- Text segment -
Q: You work at Vizzuality, where — as the name suggests — you focus on data visualization. What do you say to those who say that data visualization is not “real GIS”?

A: I should confess right now that I’ve never taken a GIS course in my life. To me, GIS is a lot of things, visualization only being one of them, that all together give us the ability to gain insights from geospatial data. “Real” or “not real” seems like a rather silly distinction to make (unless you are struggling to give a justification for why you don’t do any visualization). I do think that data visualization is advancing fast. While many of the fundamentals remain unchanged, new technologies are giving us ways to see data like we never could before and it’s helping us extract the stories hidden within. I think the challenge for GIS now is to ensure that the methods we use lead us to telling stories that are truthful. This is especially important the further we venture into a world of dynamic and animated maps.

Q: You talk about the future of mapping. Will data visualization and data analysis further diverge in the future? Does “GIS” artificially clump together disciplines that are otherwise separate, just because of the spatial component in the data being handled?

A: Have you ever read E.O. Wilson’s Consilience? For all the criticisms of that book, I think it gives a nice and simple way to think about how knowledge emerges from diverse domains of study. In this case, it seems obvious that GIS and visualization come together because they can give us insights that neither domain could give us alone. Where the two domains overlap is an area still not fully explored. A lot of the exploration has been progressing lock-step with technology, in particular web technology. So I feel that this is just the beginning, not the end.

- Stated task -
Copy out the interview about data visualization and GIS above word for word, in full.

- Data excerpts -
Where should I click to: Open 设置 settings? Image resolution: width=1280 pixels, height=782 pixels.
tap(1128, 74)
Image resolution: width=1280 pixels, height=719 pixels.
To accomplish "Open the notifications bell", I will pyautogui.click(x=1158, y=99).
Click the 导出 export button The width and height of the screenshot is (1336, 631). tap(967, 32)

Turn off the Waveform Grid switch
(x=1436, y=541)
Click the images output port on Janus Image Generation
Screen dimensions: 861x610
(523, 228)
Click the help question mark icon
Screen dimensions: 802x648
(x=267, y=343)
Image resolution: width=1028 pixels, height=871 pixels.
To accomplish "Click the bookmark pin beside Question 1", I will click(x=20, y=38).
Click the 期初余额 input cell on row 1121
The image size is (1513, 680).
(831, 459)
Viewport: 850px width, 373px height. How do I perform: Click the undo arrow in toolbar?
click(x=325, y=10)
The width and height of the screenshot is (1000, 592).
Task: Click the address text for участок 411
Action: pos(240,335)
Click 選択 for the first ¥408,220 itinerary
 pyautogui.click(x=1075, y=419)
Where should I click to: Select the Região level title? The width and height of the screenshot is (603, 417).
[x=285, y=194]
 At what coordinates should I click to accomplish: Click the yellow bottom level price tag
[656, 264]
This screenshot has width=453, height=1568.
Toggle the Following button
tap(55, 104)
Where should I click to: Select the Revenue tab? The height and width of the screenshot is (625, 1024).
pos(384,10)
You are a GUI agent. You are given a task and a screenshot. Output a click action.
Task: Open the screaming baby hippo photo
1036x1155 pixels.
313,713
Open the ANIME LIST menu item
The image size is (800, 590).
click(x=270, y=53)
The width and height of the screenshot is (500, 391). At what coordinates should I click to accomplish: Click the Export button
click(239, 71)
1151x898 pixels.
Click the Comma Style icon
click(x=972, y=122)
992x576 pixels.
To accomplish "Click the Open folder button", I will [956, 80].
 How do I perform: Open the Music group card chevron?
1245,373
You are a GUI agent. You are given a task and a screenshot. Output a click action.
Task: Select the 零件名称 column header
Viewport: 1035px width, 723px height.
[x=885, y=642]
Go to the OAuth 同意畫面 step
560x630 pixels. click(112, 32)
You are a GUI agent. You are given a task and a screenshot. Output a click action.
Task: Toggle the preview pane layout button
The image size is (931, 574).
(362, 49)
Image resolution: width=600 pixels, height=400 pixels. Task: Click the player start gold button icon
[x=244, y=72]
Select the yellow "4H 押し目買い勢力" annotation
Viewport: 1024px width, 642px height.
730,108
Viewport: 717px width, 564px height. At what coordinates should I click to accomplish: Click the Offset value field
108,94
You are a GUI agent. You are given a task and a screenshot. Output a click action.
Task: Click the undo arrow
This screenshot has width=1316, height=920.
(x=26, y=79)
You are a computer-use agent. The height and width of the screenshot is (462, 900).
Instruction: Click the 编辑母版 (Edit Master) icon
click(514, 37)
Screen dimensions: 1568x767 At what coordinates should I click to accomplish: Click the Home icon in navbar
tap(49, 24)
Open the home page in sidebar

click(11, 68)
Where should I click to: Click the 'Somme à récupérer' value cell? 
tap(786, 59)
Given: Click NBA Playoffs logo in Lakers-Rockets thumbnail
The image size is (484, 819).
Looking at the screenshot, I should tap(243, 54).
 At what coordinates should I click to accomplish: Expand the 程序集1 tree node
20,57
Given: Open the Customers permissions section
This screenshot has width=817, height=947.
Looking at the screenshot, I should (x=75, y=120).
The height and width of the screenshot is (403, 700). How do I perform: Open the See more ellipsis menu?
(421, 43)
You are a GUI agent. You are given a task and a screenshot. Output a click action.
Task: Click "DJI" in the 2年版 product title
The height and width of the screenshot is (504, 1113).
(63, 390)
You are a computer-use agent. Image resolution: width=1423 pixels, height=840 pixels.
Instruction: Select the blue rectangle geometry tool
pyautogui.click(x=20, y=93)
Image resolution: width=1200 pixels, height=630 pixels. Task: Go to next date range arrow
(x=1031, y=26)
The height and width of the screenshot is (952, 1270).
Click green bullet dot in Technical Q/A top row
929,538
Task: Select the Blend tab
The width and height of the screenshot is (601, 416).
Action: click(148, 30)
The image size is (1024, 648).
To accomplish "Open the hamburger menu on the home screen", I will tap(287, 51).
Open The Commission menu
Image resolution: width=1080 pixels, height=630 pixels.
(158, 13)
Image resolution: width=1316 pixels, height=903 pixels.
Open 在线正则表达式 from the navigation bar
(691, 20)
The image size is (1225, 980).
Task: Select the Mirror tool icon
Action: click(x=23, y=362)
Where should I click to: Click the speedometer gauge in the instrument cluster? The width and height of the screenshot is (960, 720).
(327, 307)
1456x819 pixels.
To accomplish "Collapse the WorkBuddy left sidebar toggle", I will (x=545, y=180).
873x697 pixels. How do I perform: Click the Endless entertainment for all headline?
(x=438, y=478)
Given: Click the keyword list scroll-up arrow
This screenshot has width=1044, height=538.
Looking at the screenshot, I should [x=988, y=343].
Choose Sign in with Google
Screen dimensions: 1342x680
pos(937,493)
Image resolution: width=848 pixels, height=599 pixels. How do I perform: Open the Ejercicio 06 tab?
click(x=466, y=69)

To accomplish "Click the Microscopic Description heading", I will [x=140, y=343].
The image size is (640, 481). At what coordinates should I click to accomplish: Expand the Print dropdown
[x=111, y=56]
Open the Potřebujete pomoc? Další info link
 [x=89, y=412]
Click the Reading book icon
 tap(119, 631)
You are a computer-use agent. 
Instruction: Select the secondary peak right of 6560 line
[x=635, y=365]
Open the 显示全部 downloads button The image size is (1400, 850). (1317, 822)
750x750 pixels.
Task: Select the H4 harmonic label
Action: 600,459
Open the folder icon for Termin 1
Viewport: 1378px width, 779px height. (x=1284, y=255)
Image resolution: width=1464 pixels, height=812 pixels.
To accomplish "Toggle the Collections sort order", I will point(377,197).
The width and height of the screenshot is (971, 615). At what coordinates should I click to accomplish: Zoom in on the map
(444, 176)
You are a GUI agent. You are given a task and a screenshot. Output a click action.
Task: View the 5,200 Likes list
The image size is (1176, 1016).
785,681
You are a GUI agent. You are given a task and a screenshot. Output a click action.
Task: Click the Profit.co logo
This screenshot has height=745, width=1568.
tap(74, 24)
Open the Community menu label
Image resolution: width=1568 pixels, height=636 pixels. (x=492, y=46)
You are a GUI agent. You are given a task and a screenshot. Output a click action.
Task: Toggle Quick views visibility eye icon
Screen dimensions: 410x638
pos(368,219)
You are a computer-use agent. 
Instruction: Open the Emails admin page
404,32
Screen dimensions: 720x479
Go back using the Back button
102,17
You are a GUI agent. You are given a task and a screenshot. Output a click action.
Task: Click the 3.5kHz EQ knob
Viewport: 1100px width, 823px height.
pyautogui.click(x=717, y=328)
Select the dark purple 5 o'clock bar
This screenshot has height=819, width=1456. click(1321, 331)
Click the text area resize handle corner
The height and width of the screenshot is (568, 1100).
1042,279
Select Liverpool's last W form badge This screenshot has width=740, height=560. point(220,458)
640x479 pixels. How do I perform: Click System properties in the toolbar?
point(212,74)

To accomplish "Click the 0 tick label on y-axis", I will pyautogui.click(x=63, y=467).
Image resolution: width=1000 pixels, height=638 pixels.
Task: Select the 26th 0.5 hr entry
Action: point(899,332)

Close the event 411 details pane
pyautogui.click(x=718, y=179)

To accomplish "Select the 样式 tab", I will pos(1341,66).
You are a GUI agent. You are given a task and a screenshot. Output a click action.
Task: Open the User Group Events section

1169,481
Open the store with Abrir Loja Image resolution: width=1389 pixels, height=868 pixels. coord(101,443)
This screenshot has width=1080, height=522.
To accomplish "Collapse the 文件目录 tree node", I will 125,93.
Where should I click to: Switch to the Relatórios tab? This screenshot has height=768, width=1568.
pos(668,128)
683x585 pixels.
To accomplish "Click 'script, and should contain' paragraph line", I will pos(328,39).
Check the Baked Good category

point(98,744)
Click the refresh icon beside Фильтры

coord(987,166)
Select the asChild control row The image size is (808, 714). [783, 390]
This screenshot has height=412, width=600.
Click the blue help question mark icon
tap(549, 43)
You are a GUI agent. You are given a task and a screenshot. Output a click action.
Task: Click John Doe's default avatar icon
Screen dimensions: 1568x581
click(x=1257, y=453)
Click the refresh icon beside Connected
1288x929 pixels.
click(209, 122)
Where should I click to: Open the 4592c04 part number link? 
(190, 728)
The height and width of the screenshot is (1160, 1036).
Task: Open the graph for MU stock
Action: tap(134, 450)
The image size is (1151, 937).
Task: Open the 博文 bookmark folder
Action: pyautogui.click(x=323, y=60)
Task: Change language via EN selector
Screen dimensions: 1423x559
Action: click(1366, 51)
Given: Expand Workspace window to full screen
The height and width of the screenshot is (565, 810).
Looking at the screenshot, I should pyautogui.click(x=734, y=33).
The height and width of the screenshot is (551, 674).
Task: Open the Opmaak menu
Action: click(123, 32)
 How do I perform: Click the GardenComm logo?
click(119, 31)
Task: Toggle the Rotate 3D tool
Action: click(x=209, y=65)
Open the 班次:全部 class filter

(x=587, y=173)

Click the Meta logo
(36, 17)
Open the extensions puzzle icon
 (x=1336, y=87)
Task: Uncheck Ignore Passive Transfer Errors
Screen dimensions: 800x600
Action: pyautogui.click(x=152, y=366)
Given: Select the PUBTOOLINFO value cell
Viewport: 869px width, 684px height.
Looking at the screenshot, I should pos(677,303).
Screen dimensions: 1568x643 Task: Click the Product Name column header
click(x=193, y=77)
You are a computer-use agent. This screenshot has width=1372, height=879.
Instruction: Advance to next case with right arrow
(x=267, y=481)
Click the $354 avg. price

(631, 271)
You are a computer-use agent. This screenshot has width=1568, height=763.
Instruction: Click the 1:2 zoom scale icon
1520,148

- Completed task -
Q: You work at Vizzuality, where — as the name suggests — you focus on data visualization. What do you say to those who say that data visualization is not “real GIS”?

A: I should confess right now that I’ve never taken a GIS course in my life. To me, GIS is a lot of things, visualization only being one of them, that all together give us the ability to gain insights from geospatial data. “Real” or “not real” seems like a rather silly distinction to make (unless you are struggling to give a justification for why you don’t do any visualization). I do think that data visualization is advancing fast. While many of the fundamentals remain unchanged, new technologies are giving us ways to see data like we never could before and it’s helping us extract the stories hidden within. I think the challenge for GIS now is to ensure that the methods we use lead us to telling stories that are truthful. This is especially important the further we venture into a world of dynamic and animated maps.

Q: You talk about the future of mapping. Will data visualization and data analysis further diverge in the future? Does “GIS” artificially clump together disciplines that are otherwise separate, just because of the spatial component in the data being handled?

A: Have you ever read E.O. Wilson’s Consilience? For all the criticisms of that book, I think it gives a nice and simple way to think about how knowledge emerges from diverse domains of study. In this case, it seems obvious that GIS and visualization come together because they can give us insights that neither domain could give us alone. Where the two domains overlap is an area still not fully explored. A lot of the exploration has been progressing lock-step with technology, in particular web technology. So I feel that this is just the beginning, not the end.